TraceTogether: Install an app to track Covid contact via Bluetooth - nicois
https://play.google.com/store/apps/details?id=sg.gov.tech.bluetrace
======
nicois
I just contacted the developer account with the following text. In my mind
this has huge potential to help the world find the right level of isolation
and potentially leverage powerful adaptive learning algorithms. I don't know
why this approach is not getting more mindshare in the current climate:

Is there a way you can enable other countries to also use this app?

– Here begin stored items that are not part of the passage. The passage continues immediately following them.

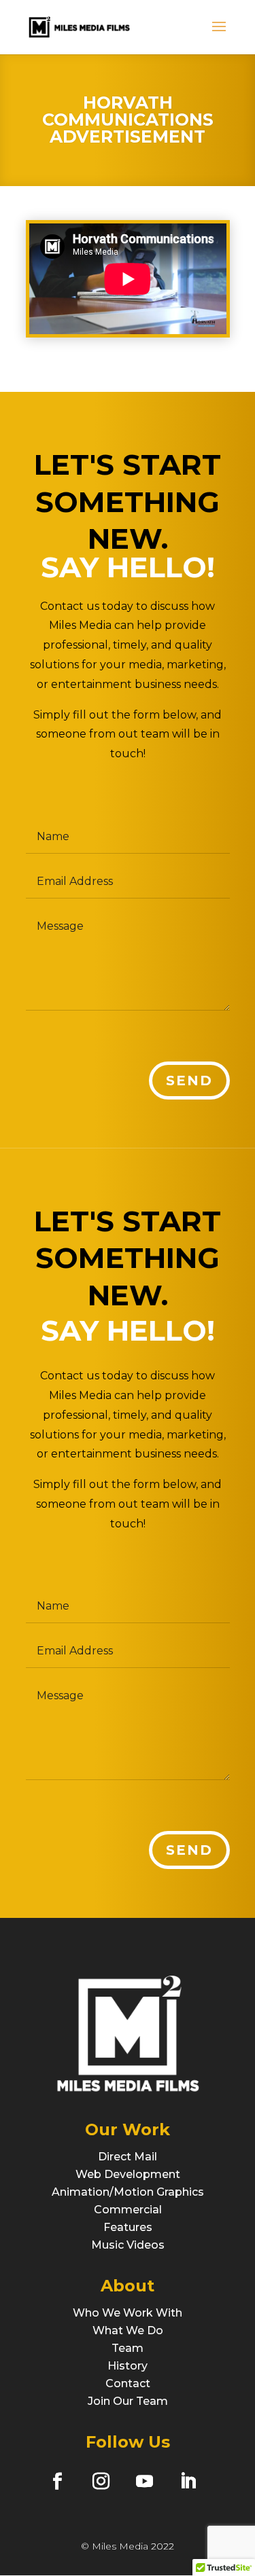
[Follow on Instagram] (101, 2481)
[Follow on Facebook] (57, 2481)
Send (189, 1080)
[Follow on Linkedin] (188, 2481)
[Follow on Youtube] (144, 2481)
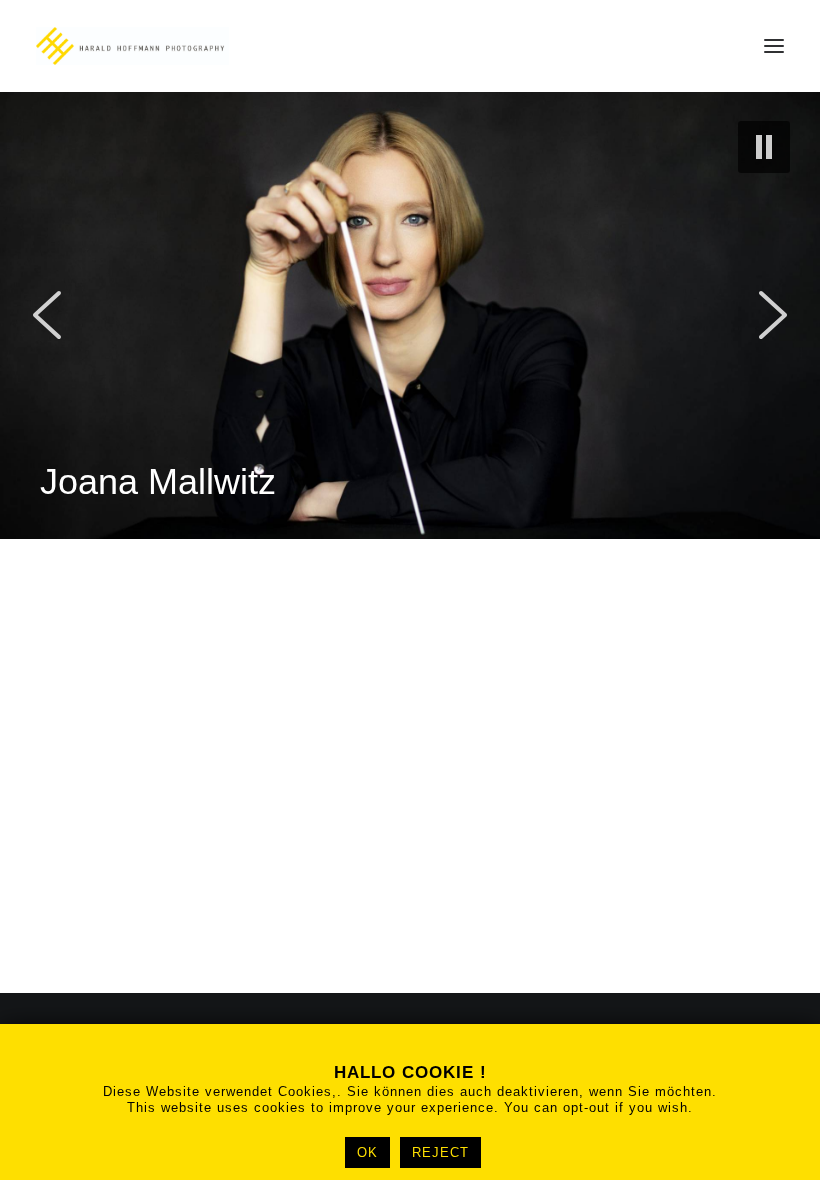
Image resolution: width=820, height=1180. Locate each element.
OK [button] (367, 1152)
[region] (410, 315)
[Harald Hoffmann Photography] (132, 46)
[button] (774, 46)
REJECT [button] (440, 1152)
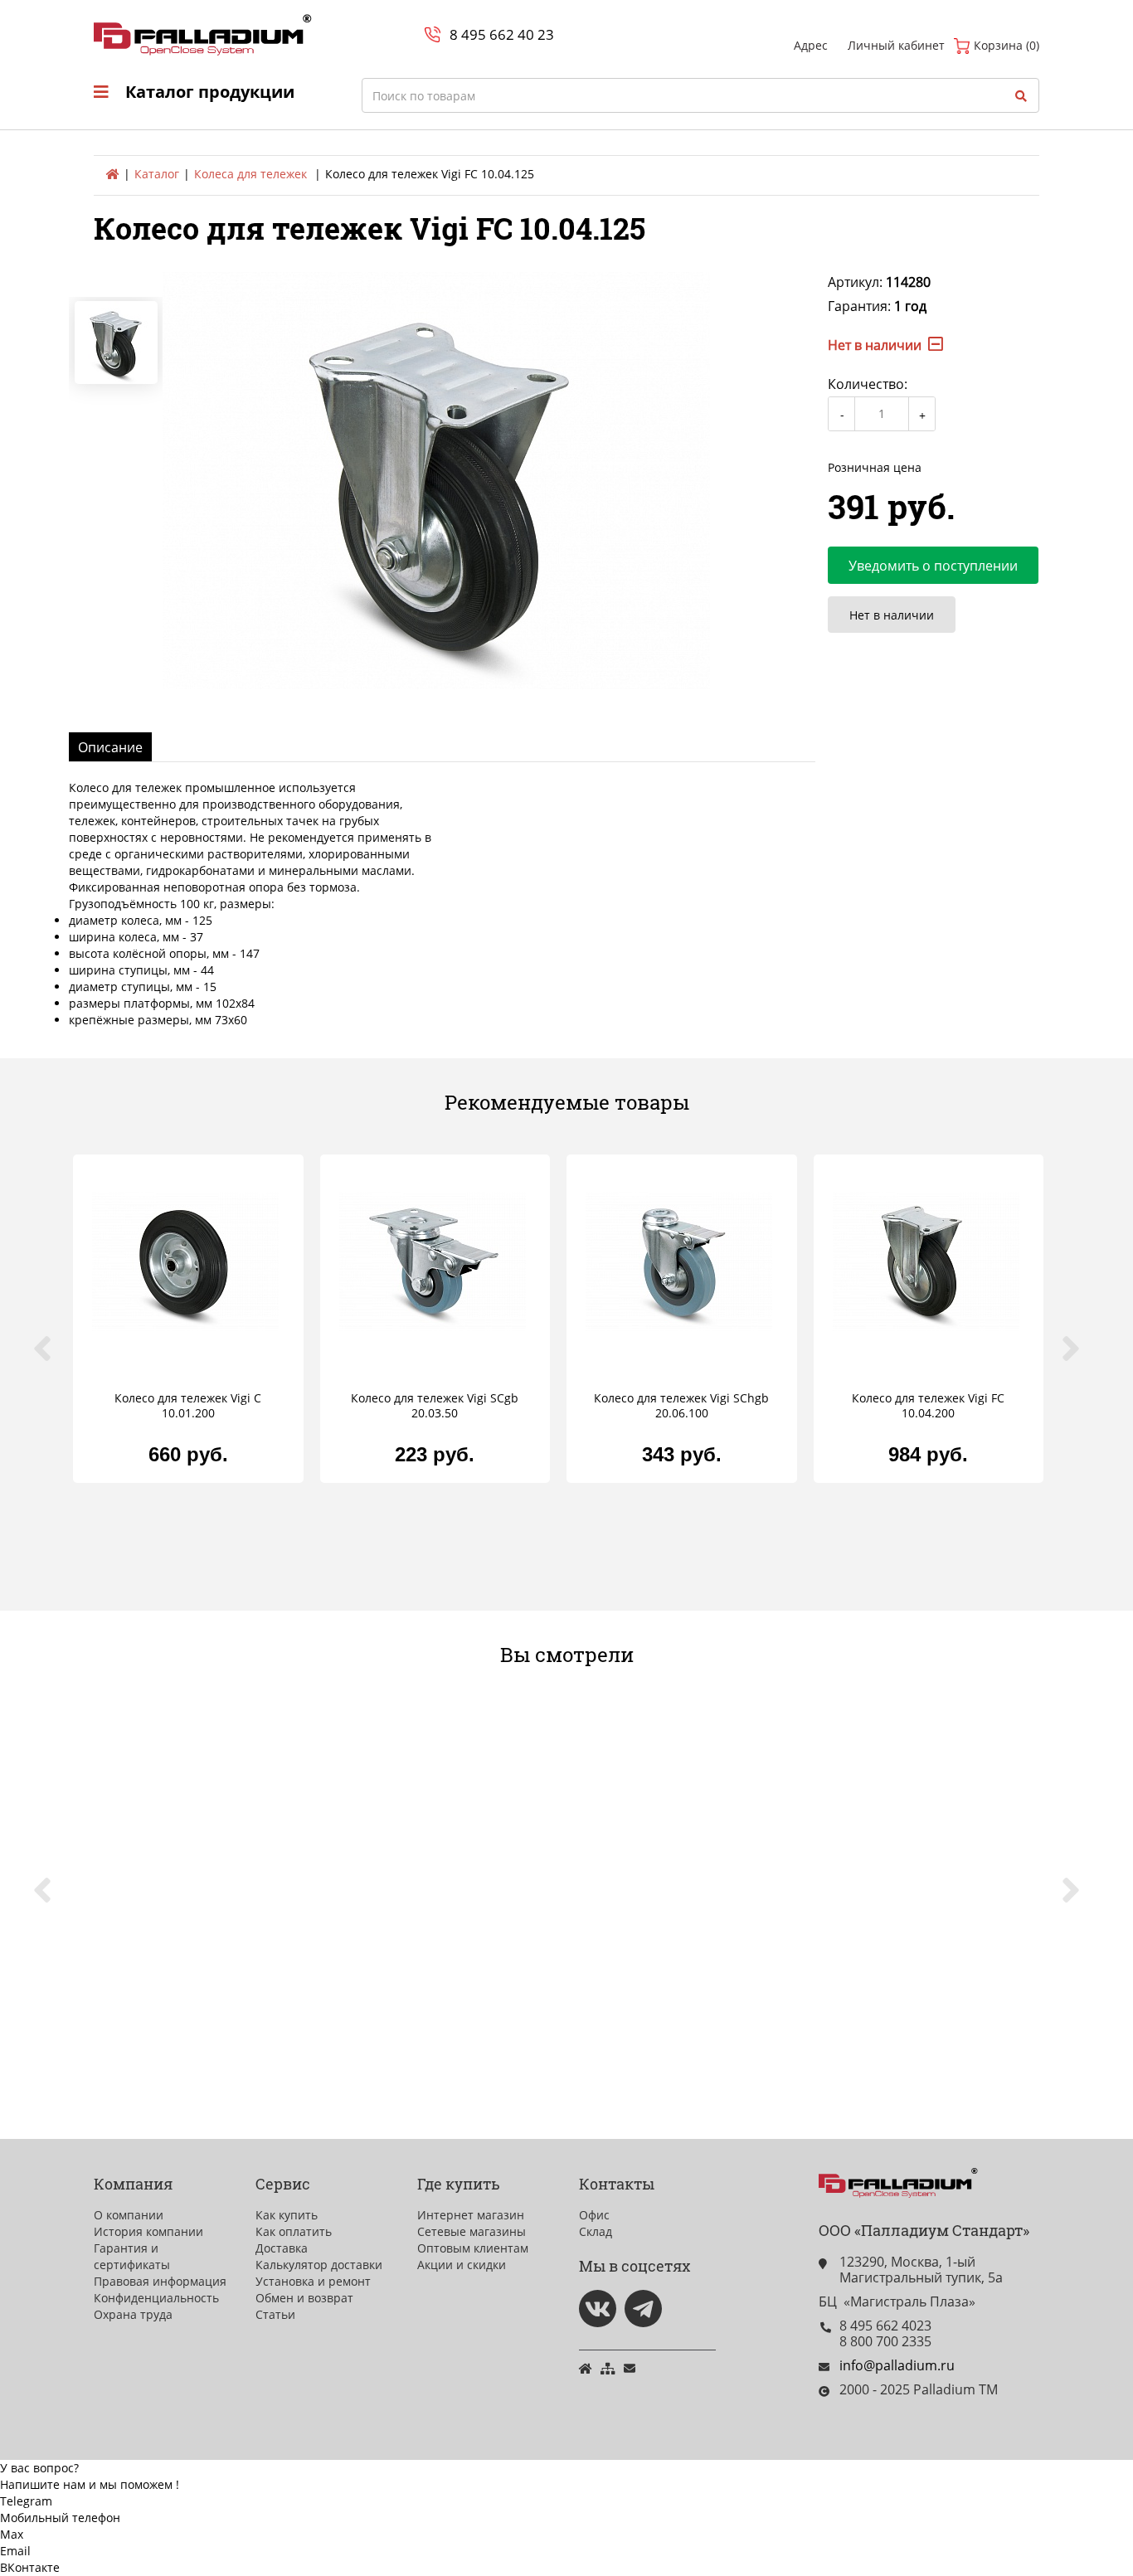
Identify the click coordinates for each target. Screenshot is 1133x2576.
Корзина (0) (1004, 45)
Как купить (286, 2215)
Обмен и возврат (304, 2298)
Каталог (156, 174)
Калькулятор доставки (318, 2264)
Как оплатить (293, 2231)
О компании (128, 2215)
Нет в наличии (891, 615)
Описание (110, 747)
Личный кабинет (896, 45)
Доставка (281, 2248)
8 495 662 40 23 (502, 34)
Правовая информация (160, 2281)
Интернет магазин (470, 2215)
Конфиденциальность (156, 2298)
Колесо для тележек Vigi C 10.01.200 (187, 1406)
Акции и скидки (461, 2264)
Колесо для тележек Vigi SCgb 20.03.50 (434, 1406)
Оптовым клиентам (472, 2248)
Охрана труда (133, 2314)
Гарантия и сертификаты (132, 2256)
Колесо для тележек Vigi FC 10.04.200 (928, 1406)
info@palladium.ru (897, 2365)
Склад (595, 2231)
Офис (594, 2215)
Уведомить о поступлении (933, 566)
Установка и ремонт (313, 2281)
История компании (148, 2231)
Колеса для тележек (250, 174)
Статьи (275, 2314)
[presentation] (52, 1357)
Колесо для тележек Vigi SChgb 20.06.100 (681, 1406)
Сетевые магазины (471, 2231)
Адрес (811, 45)
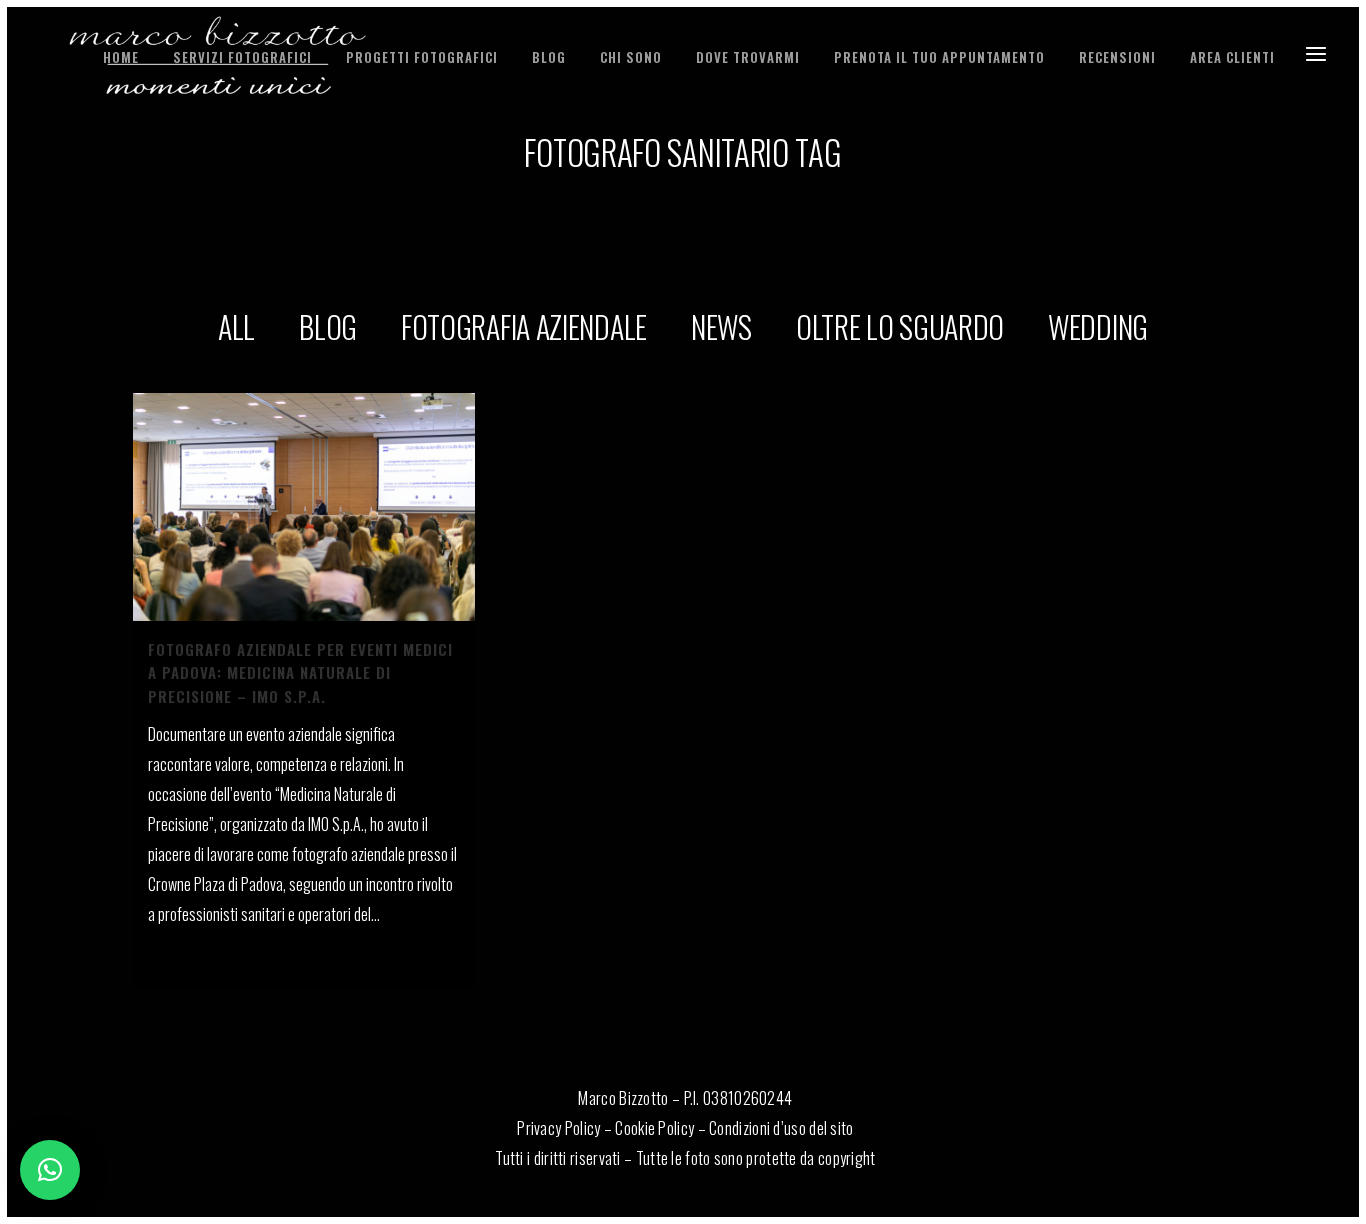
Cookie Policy (654, 1128)
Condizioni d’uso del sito (781, 1128)
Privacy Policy (558, 1128)
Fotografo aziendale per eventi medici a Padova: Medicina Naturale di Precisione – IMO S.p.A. (300, 672)
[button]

Even if it
means you can't validate the users mobile telephone number (until that
country's government negotiates a means to paying for SMS verification),
allowing is to install it would allow collection of contacts to start
immediately and raise awareness of this game changer.

Personally I would allow users to opt in to pushing the collected data online
as that allows far more powerful analysis and the ability to continue to
refine the algorithms to infer level of risk based on multiple "hops" of
contact in the preceding days. For example carrier X overlaps with Y on day 1,
then Y overlaps with Z on day 2. As soon as X is diagnosed Y gets a high risk
rating and Z gets a moderate one. The exact criteria can evolve as we learn
more and the data can be used to help train the model. The more people use it,
the better it will be for everyone.

If you want me to help I can, but either way you could save millions of lives
with this app if it is adopted globally.